* **Trecho selecionado**:
▽

Nas trocentas ocasiões que fui pra Paranapiacaba de trem, uma enorme área verde chamava minha atenção qdo a composição da linha turquesa da CPTM passava entre Mauá e Ribeirão Pires. Bem na frente da Estação Guapituba e pouco antes dum impressionante recorte de um morro que permite a passagem do trem, que só recentemente soube se tratar de uma unidade de conservação. Pesquisando sobre o lugar, imediatamente a curiosidade bateu e resolvi meter as caras num domingo bonito de sol, sem nada oficialmente programado. E lá fui eu então praquele lugar situado apenas duas estações antes de Rio Grande da Serra.
Não tem erro e muito menos desculpa. O parque está bem do lado da Estação Guapituba, bastando cruzar a Av. Capitão João pra aceder a entrada, aliás, a única forma de acesso é essa. Uma guarita ao lado do letreiro do lugar saúdam de cara o visitante. Uma larga passarela de paralelepípedos me convida a seguir em frente, mas opto por tomar a via, mais rústica, que nasce pela direita. É a “Alameda Melaleuca” e recebe este nome devido á presença logo no inicio dos curiosos e pitorescos exemplares desta árvore (a tal Melaleuca) oriunda da Oceania. Se chegar perto dela e sentir a textura do tronco perceberá que a mesma parece seda compacta, tanto que os locais a chamam de “Árvore-Papel”. Na hora havia alguns orientais “reenergizando” nela, sinal de suas propriedades esotéricas.
Tocando pela tal alameda já é possível sentir a exuberância da mata ao redor assim como o frescor da sombra proporcionada pela frondosa vegetação, composta basicamente por um sub-bosque de Mata Atlântica. Com boa infra, imediatamente topei com um rústico playground, sanitários e uma casa que serve como Centro de Educação Ambiental e biblioteca. Dali parte outra minúscula vereda de trajeto circular chamada de “Trilha do Arboreto”, da qual não consegui completar sequer metade pois estava abandonada ao descaso e coberta de mato. Uma pena.

△

* **Linhas de dados de apontamento**:
▽

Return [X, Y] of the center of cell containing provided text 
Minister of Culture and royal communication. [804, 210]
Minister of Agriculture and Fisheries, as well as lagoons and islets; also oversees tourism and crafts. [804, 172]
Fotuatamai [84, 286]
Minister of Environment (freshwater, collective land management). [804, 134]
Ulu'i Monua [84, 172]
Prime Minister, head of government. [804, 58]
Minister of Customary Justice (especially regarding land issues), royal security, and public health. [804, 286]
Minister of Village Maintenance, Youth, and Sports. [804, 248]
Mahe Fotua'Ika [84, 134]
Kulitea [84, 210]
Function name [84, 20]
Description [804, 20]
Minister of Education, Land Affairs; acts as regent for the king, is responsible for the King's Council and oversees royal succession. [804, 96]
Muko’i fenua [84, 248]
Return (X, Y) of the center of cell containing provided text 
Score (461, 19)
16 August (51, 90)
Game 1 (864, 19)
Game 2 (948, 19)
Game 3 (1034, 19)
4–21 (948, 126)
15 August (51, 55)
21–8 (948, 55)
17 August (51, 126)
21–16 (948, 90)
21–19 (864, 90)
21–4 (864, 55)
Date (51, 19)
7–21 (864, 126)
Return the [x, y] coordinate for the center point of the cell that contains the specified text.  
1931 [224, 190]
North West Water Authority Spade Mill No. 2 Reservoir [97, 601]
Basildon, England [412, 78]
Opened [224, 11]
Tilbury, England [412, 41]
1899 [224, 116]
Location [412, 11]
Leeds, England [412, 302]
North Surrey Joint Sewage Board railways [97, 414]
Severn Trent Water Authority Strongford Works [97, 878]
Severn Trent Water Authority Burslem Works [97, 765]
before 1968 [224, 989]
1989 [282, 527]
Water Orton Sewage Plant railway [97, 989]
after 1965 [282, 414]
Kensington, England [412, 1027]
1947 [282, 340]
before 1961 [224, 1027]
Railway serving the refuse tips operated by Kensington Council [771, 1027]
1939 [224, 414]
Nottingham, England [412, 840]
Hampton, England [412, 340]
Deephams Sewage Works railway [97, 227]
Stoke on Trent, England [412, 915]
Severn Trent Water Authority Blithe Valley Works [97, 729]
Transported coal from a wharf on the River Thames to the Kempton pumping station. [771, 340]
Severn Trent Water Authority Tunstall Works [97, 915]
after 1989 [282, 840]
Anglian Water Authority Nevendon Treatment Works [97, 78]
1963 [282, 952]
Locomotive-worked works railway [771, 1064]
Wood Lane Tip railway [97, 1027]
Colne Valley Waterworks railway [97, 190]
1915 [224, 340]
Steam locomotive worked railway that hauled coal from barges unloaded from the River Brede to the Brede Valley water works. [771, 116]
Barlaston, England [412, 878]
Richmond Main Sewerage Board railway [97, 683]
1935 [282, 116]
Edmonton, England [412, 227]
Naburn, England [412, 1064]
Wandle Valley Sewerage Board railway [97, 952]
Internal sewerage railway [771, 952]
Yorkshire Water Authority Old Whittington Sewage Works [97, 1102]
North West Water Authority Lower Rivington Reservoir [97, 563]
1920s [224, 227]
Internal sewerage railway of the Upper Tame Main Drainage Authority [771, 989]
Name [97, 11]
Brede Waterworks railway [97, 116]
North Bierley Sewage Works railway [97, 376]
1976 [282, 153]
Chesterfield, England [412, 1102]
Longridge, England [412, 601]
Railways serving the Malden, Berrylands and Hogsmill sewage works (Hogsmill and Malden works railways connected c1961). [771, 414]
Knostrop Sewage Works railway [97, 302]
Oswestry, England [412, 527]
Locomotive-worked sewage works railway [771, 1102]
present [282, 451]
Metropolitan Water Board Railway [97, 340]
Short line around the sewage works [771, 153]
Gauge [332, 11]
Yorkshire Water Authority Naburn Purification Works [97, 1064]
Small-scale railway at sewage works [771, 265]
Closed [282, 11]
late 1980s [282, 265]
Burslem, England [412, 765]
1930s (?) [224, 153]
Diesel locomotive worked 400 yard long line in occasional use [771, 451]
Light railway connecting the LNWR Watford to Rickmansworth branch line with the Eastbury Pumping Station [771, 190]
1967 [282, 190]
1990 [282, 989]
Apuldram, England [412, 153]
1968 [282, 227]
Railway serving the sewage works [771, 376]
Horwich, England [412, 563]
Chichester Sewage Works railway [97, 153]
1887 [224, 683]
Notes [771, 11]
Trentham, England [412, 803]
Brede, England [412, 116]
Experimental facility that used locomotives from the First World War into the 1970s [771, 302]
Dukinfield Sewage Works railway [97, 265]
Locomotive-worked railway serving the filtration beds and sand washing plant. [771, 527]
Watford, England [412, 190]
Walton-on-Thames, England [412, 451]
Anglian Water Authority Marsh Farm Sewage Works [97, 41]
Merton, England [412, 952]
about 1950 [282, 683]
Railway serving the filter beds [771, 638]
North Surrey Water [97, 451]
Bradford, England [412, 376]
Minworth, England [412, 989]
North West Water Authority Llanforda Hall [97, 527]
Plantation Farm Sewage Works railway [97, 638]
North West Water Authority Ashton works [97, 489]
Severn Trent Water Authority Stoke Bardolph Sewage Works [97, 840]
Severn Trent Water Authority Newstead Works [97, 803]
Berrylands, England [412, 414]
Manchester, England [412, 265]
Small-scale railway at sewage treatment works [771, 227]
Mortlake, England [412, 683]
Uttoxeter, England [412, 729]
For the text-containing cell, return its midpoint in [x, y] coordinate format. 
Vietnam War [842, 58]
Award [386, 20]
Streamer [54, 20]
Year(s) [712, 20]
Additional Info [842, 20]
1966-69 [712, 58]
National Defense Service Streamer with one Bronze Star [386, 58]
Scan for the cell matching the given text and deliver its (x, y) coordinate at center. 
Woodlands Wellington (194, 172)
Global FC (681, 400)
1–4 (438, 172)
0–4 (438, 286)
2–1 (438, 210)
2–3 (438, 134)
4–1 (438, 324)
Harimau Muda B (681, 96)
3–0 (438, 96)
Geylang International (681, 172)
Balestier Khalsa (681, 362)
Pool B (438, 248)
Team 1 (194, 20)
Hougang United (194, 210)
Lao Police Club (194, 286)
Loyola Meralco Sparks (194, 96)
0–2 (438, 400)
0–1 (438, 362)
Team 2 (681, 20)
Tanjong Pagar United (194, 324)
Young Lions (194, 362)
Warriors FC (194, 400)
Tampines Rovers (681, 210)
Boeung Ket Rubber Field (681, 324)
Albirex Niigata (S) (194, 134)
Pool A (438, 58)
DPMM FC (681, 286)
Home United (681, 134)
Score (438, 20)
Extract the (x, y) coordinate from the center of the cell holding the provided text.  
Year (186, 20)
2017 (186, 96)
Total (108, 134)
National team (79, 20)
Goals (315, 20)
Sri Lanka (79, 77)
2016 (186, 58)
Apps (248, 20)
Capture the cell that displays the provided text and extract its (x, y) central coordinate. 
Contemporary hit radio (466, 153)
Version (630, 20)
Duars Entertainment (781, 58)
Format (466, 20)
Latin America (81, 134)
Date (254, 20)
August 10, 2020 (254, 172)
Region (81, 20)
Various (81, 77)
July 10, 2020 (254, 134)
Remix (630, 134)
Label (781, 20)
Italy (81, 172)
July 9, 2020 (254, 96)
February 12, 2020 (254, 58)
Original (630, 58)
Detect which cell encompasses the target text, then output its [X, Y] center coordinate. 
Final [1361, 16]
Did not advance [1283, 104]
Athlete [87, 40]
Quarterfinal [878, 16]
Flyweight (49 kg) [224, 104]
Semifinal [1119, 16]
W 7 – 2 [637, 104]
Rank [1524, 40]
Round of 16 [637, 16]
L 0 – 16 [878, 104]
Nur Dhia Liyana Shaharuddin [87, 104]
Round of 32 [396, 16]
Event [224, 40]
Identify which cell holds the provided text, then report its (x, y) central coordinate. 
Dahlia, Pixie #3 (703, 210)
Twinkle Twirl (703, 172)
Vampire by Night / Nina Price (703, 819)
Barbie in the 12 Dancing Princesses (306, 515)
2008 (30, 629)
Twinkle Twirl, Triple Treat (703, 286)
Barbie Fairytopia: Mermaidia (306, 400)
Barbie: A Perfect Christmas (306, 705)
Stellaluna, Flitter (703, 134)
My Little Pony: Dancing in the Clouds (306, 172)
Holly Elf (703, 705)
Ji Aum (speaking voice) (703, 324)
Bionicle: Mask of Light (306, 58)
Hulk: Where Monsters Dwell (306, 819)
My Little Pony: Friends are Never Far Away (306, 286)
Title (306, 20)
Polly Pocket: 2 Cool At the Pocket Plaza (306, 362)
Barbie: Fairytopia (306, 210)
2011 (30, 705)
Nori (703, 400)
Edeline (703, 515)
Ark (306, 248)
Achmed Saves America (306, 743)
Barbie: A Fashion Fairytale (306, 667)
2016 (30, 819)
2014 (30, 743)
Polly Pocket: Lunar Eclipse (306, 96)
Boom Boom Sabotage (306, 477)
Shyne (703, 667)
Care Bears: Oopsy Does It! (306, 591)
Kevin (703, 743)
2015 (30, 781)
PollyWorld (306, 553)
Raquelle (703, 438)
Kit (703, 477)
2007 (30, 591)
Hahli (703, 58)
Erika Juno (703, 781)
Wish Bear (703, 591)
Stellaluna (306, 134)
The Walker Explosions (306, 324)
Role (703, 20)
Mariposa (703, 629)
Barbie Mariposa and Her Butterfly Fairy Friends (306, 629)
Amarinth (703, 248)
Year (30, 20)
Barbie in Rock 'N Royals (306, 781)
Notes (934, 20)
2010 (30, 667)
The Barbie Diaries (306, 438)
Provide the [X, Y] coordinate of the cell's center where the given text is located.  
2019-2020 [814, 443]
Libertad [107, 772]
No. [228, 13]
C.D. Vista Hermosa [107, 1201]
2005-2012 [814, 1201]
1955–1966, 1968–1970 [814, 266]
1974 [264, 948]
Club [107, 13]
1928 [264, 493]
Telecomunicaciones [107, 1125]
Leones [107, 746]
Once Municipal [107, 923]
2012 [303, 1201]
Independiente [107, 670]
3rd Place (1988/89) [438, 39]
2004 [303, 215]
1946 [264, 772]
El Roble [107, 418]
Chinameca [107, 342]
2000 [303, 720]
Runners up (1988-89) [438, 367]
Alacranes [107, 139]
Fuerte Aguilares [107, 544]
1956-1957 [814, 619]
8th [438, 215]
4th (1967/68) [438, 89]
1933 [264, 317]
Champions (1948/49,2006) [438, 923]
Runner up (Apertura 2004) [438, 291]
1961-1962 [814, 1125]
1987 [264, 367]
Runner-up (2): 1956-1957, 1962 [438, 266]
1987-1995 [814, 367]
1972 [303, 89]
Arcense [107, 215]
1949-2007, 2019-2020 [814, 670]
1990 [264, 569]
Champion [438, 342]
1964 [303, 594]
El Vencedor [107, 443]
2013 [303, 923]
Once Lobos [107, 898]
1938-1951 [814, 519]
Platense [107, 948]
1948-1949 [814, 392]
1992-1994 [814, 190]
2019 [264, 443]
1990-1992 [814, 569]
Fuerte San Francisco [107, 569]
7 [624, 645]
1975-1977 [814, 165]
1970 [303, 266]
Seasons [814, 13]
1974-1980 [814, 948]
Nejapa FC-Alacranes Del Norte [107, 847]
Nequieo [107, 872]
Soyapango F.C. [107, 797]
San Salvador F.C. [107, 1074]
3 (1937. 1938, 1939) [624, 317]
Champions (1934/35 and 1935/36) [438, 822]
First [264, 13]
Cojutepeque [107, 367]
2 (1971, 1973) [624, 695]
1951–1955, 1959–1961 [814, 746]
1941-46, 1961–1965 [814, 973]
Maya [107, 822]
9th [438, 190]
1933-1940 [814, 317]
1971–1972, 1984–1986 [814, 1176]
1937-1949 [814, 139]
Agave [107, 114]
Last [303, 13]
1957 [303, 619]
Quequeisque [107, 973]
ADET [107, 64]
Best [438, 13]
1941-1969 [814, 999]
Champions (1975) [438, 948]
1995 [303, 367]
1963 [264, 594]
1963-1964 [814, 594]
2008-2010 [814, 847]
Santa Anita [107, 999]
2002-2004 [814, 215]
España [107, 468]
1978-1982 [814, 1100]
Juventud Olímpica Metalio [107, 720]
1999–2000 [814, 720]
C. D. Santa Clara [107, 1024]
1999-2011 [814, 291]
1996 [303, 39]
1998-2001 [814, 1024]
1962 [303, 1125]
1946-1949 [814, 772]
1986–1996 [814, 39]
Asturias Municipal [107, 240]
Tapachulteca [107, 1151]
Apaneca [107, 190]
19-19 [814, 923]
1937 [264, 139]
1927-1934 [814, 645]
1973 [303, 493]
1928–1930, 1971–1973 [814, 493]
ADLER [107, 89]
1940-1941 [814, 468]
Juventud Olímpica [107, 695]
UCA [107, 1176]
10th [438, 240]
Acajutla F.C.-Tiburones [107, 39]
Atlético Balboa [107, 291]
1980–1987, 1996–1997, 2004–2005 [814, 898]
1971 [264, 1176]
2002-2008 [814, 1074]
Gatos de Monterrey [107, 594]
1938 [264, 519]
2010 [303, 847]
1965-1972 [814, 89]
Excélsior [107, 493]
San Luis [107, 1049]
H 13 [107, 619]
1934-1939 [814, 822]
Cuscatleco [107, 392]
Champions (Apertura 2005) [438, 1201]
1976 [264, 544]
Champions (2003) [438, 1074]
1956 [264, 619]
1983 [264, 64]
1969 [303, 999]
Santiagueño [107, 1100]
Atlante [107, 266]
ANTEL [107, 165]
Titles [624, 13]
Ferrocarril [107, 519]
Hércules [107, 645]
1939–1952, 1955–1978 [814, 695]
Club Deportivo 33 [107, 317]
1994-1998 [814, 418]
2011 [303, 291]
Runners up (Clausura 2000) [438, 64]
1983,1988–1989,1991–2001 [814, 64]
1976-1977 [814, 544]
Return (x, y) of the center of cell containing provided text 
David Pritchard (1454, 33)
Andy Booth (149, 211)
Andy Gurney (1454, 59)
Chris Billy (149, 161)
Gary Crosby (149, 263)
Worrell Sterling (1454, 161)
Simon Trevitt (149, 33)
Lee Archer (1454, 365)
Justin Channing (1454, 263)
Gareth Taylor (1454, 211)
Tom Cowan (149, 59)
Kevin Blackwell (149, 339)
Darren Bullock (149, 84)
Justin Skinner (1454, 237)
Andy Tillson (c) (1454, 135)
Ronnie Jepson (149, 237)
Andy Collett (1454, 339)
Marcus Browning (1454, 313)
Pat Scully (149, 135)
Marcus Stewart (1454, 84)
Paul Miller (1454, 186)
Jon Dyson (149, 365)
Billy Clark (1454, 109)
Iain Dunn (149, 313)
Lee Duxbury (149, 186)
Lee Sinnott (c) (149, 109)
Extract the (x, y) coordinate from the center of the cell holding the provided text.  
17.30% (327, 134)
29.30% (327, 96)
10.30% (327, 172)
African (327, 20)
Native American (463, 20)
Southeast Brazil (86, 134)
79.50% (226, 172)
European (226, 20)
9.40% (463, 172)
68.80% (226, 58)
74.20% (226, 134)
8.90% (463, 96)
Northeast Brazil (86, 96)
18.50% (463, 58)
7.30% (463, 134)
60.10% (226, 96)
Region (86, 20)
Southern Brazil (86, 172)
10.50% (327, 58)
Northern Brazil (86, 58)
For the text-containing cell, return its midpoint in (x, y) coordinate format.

△

* **Objetivo da tarefa**:
Retome o relato da visita ao parque ao lado da Estação Guapituba e dê continuidade a ele a partir da última frase apresentada.

* **Resultado do exercício**:
Voltei à alameda principal que passa a se chamar “Alameda das Palmeiras” tocando pro miolo do parque, mas um simpático laguinho e picadas mais rusticas no meio da vegetação, a esquerda, novamente me desviam da rota principal. Situado numa baixada de vale, o “Lago das Flores” reluz ao sol daquele início de manhã e me convida a prosseguir no sentido de sua nascente. Ali me deparo com as veredas calçadas do fantástico “Jardim de Pedra”, um emaranhado de escadas e caminhos talhados na rocha que acompanha ambas encostas daquele rústico vale. Dizem que isso foi construído com as antigas rochas extraídas da pedreira que ali outrora existiu, num projeto paisagístico inspirado nos bosques europeus.
O musgo e o limo conferem um charme especial ao “Jardim de Pedra”, mas é bom estar atento pra não derrapar de liso que as vezes ficam. Este lugar é fantástico e a luz matinal filtrada pelo frondoso arvoredo – cujo tronco é abraçado por emaranhado de lindas trepadeiras – dá ao jardim um ar que vai do místico ao onírico. O detalhe desta baixada de vale é a presença de muitos aguapés na água. Detalhe: o nome “Guapituba” em tupi significa “abundância de aguapés”.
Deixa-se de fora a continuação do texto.